-- WHAT YOU ARE ASKED TO DO --
Word for word, restate the entries below, but exclude the images.

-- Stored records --
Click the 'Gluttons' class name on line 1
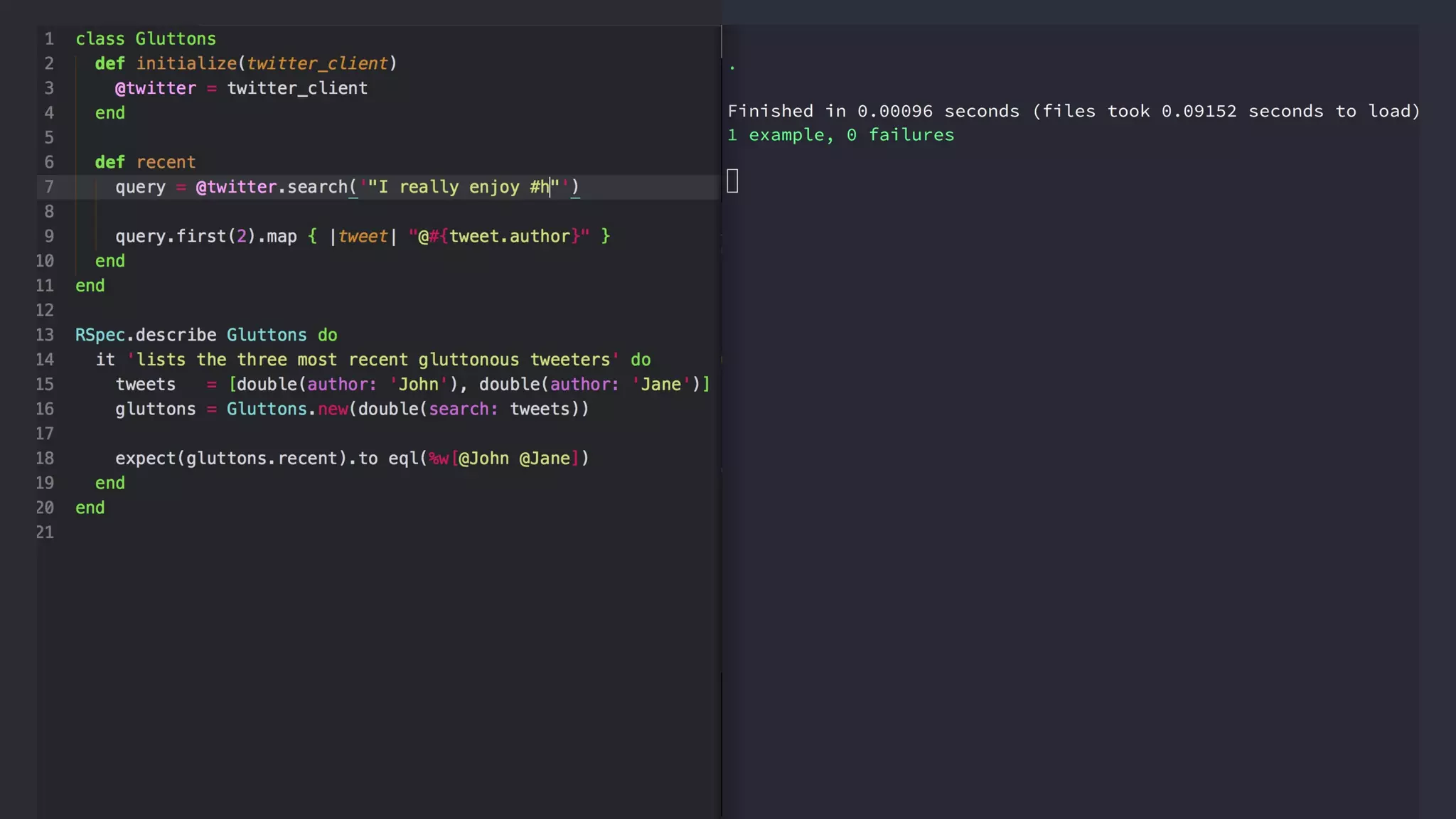 [176, 39]
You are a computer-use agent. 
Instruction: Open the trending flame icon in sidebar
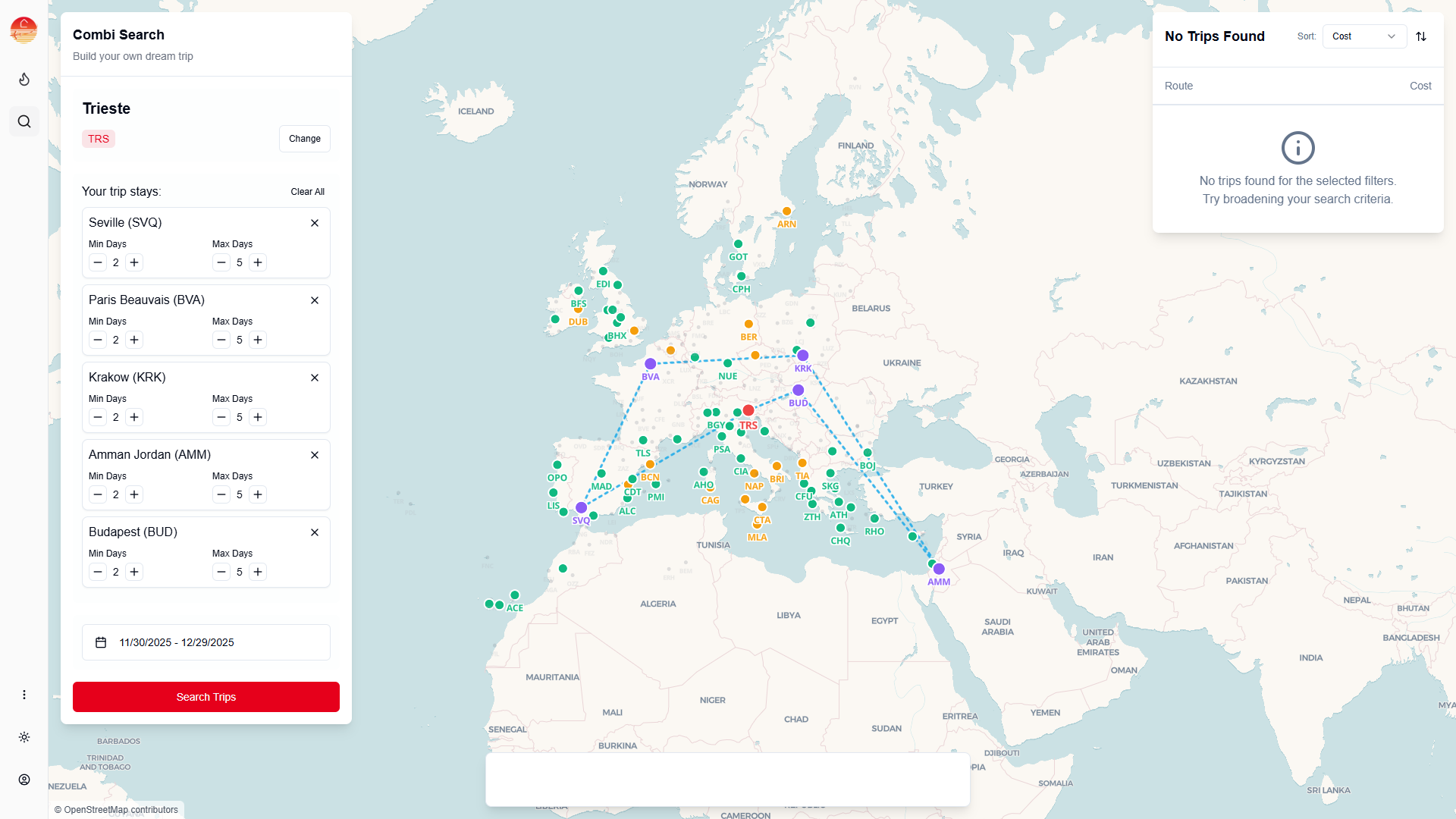(24, 80)
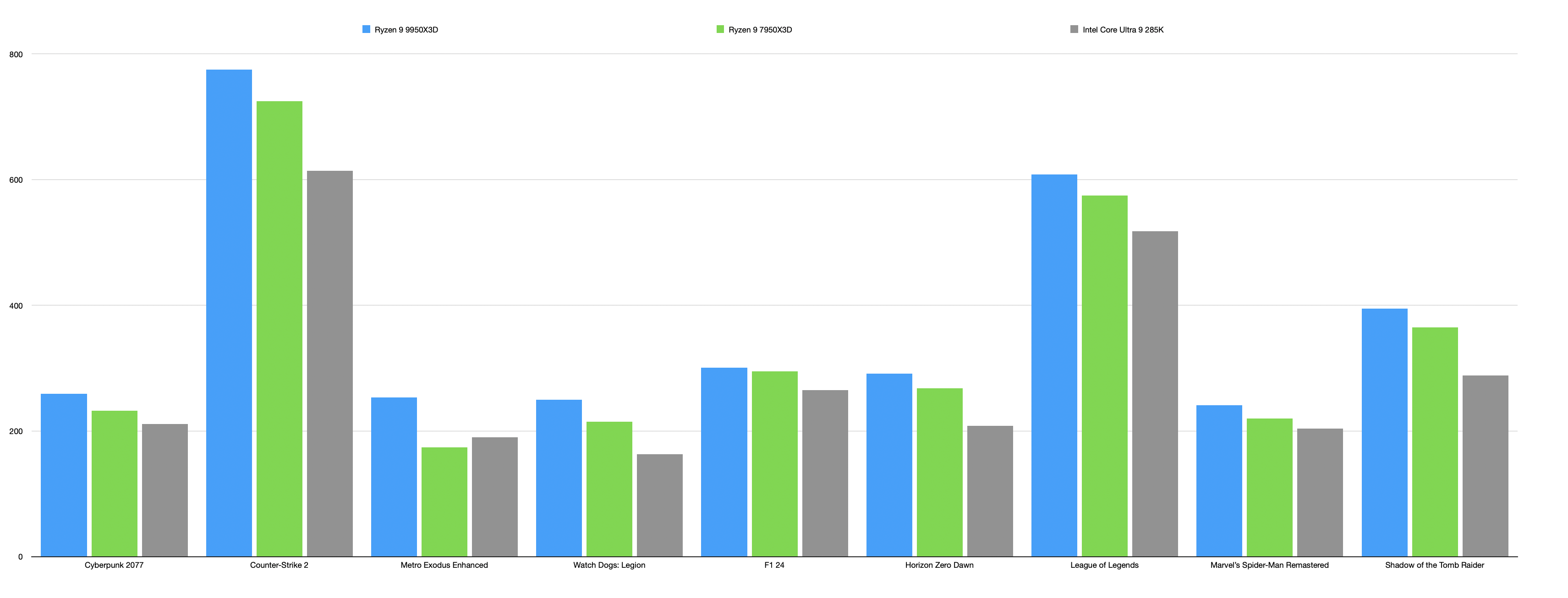Click the green Horizon Zero Dawn bar
The image size is (1568, 598).
939,472
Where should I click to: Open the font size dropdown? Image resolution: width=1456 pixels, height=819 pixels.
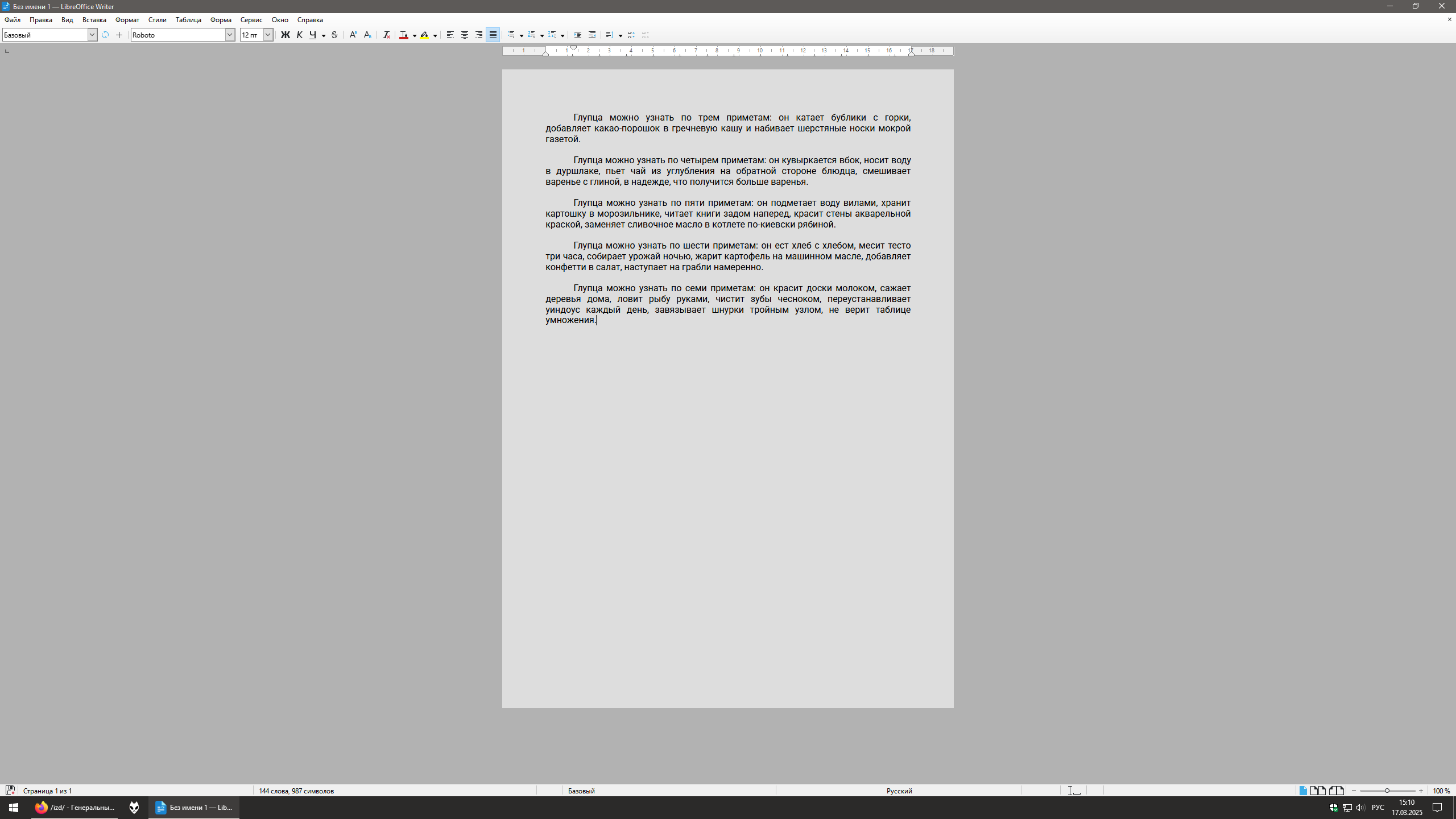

-- OUTPUT --
Click the 'Gluttons' class name on line 1
 [176, 39]
You are a computer-use agent. 
Instruction: Open the trending flame icon in sidebar
(24, 80)
Click the green Horizon Zero Dawn bar
The image size is (1568, 598).
939,472
Where should I click to: Open the font size dropdown? Image resolution: width=1456 pixels, height=819 pixels.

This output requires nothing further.